_Records shown:_
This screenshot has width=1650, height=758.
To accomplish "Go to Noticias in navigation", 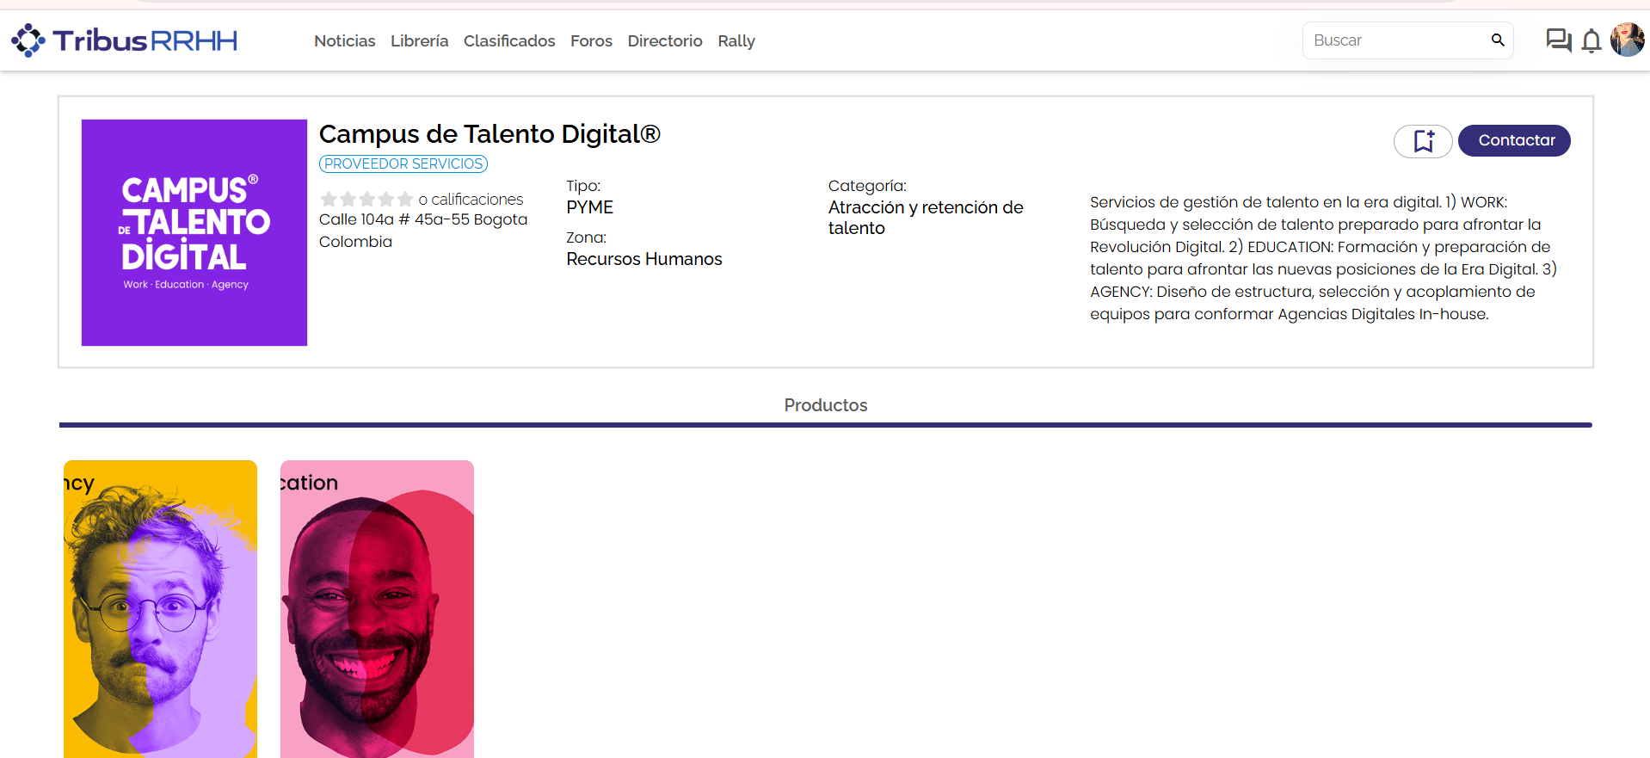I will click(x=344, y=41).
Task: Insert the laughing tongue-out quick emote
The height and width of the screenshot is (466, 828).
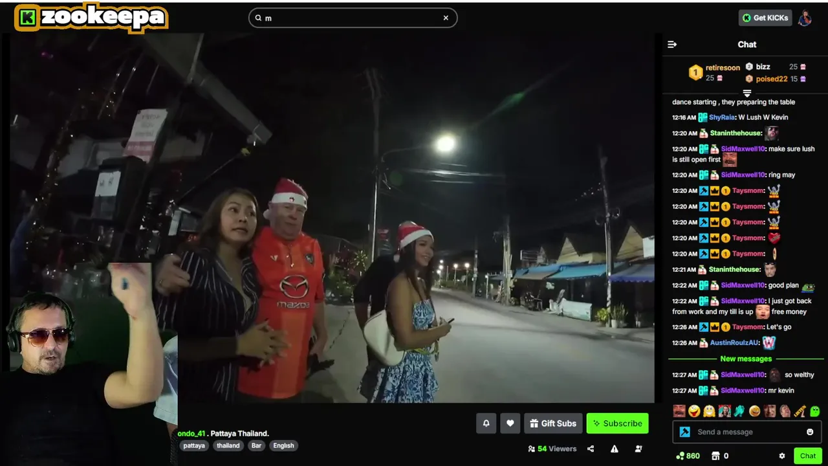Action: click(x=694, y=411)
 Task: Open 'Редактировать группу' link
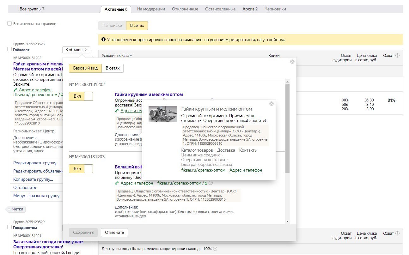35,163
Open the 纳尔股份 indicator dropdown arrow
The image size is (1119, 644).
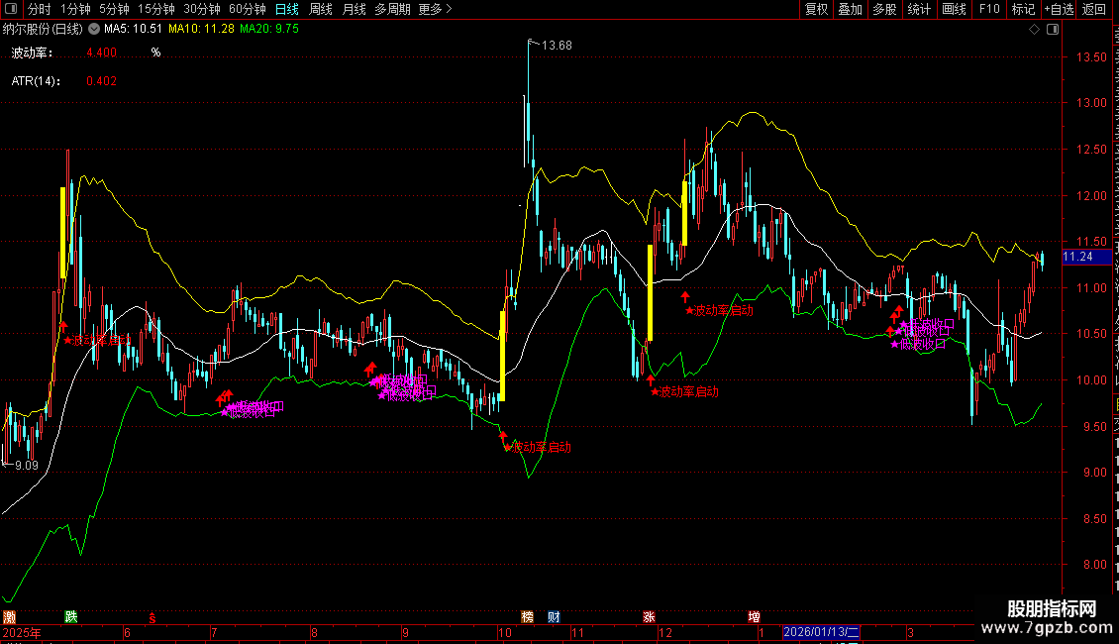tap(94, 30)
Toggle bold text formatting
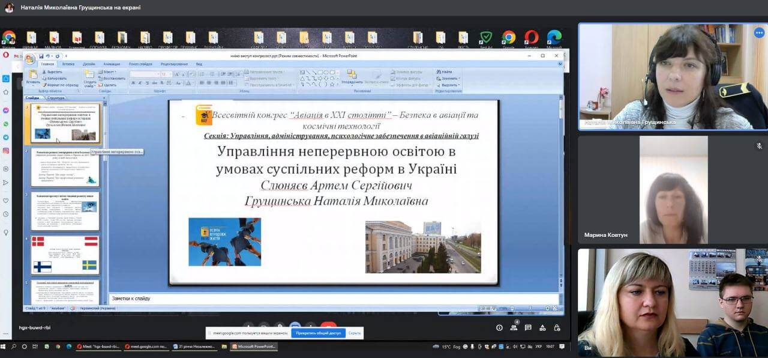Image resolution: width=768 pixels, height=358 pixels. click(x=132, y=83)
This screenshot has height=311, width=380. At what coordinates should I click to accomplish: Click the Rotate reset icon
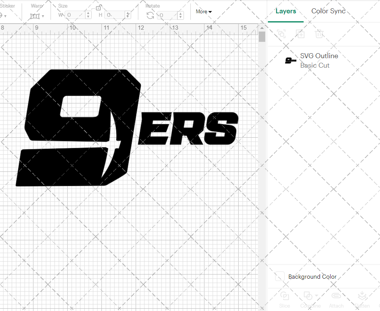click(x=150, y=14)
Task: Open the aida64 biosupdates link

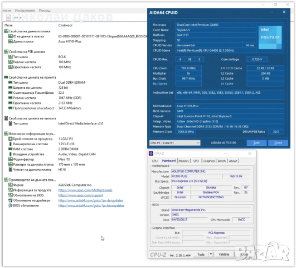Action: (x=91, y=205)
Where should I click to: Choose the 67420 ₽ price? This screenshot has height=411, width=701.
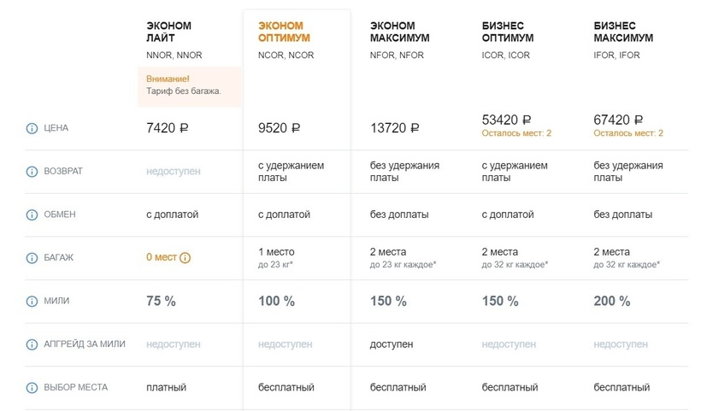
---
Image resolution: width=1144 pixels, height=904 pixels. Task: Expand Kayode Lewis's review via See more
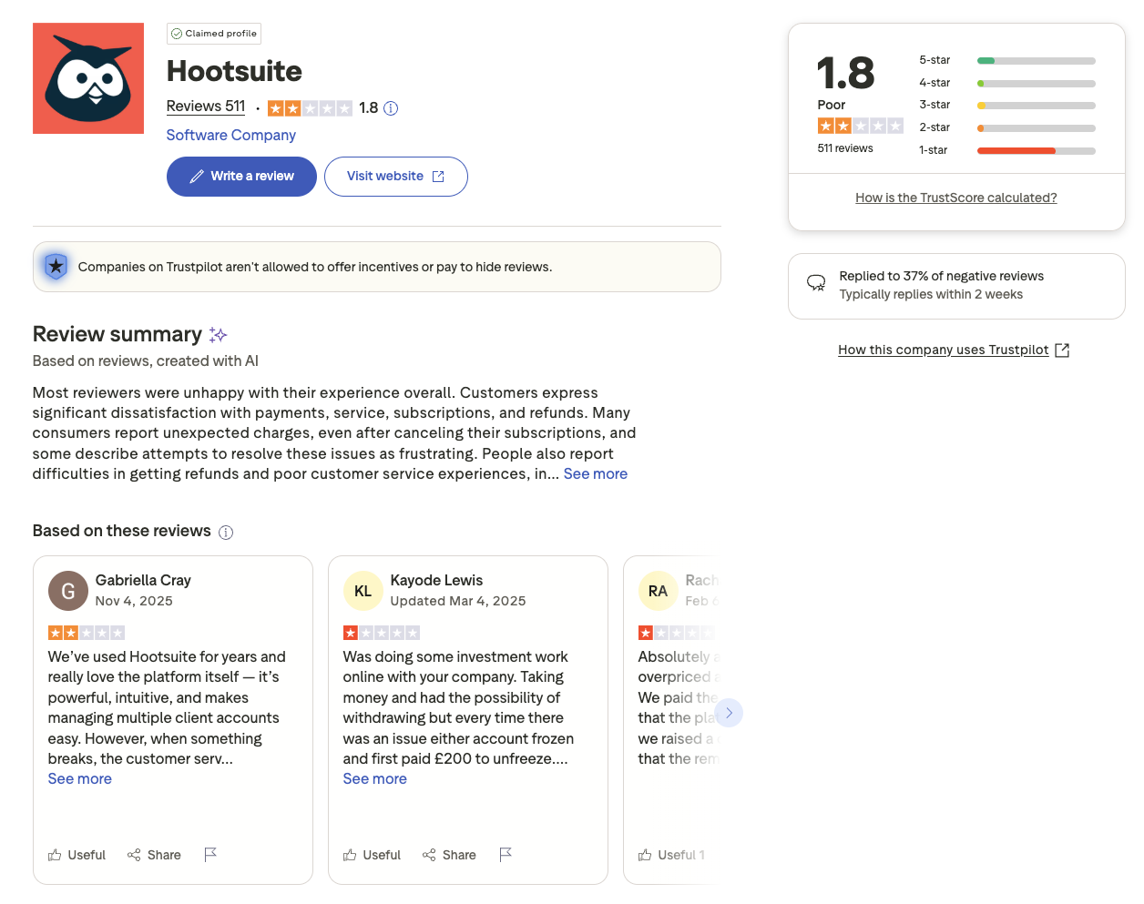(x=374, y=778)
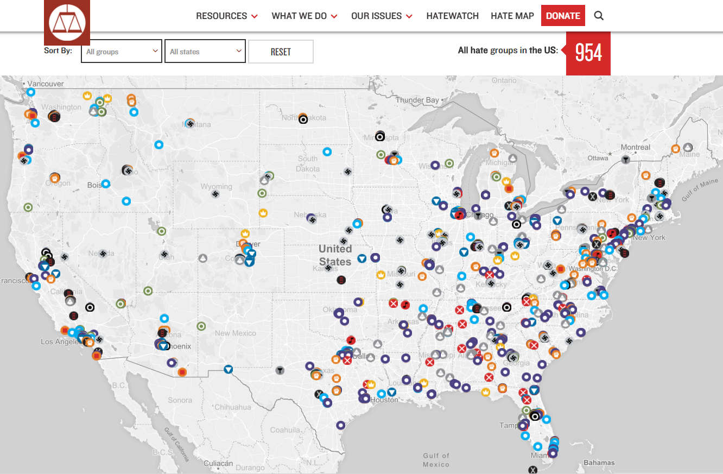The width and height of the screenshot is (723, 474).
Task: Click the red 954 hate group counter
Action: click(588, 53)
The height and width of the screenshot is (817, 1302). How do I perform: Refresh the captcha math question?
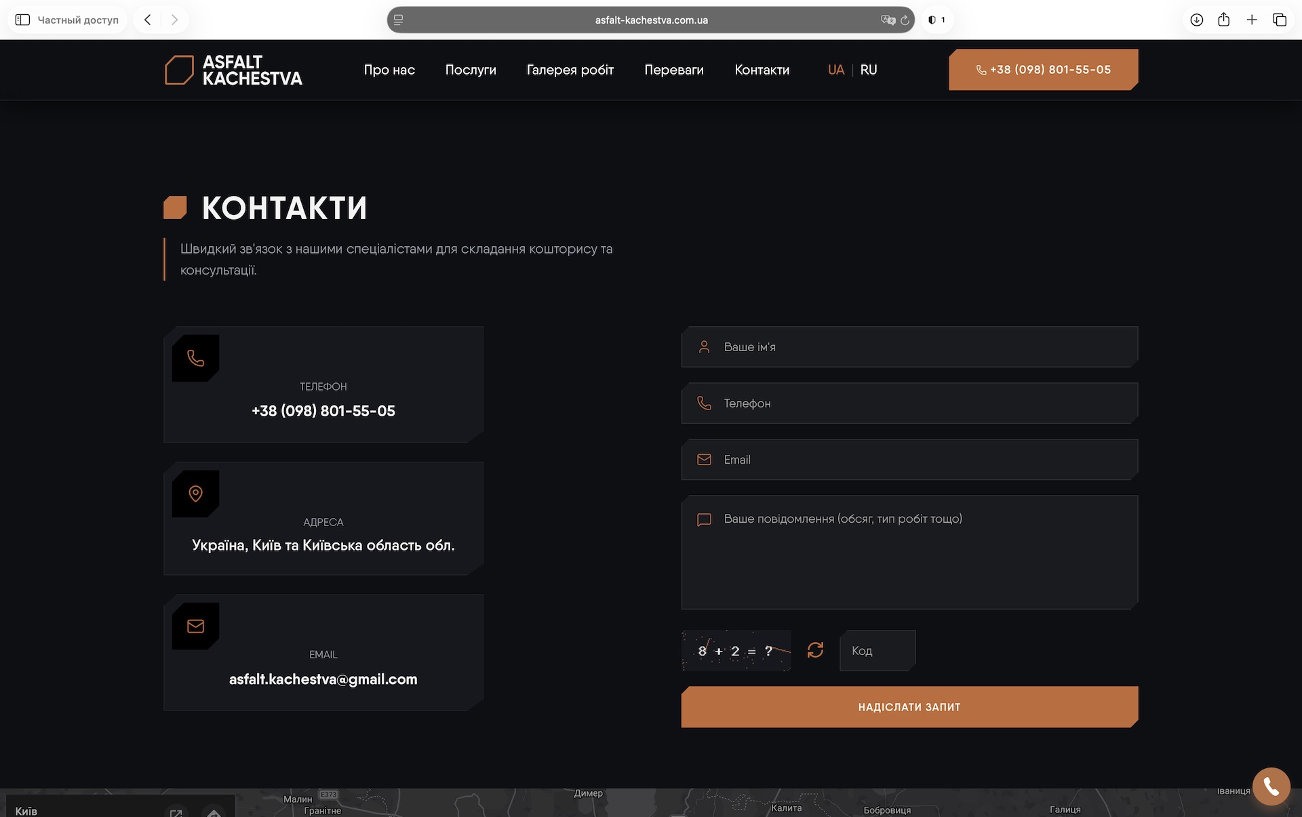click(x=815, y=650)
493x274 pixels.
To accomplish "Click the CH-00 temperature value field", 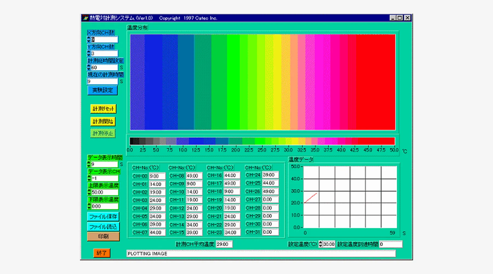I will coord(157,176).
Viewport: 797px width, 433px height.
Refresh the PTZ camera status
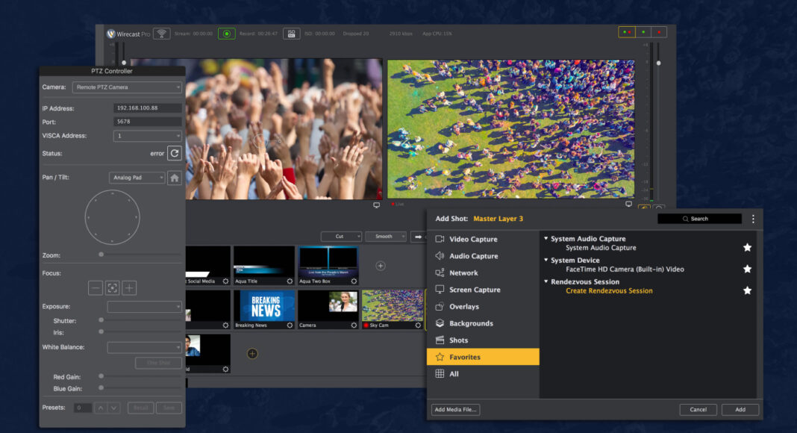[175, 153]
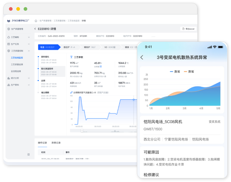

_What you are asked to do:_
Quote the records from the line with "Task: Insert the" up to and including the line with "Image resolution: width=768", and omit the pictures.

_Exercise response:_
Task: Insert the laughing tongue-out quick emote
The height and width of the screenshot is (466, 828).
Action: click(x=694, y=411)
 Task: Open 'Редактировать группу' link
35,163
Open the 纳尔股份 indicator dropdown arrow
The image size is (1119, 644).
tap(94, 30)
Toggle bold text formatting
Image resolution: width=768 pixels, height=358 pixels. click(x=132, y=83)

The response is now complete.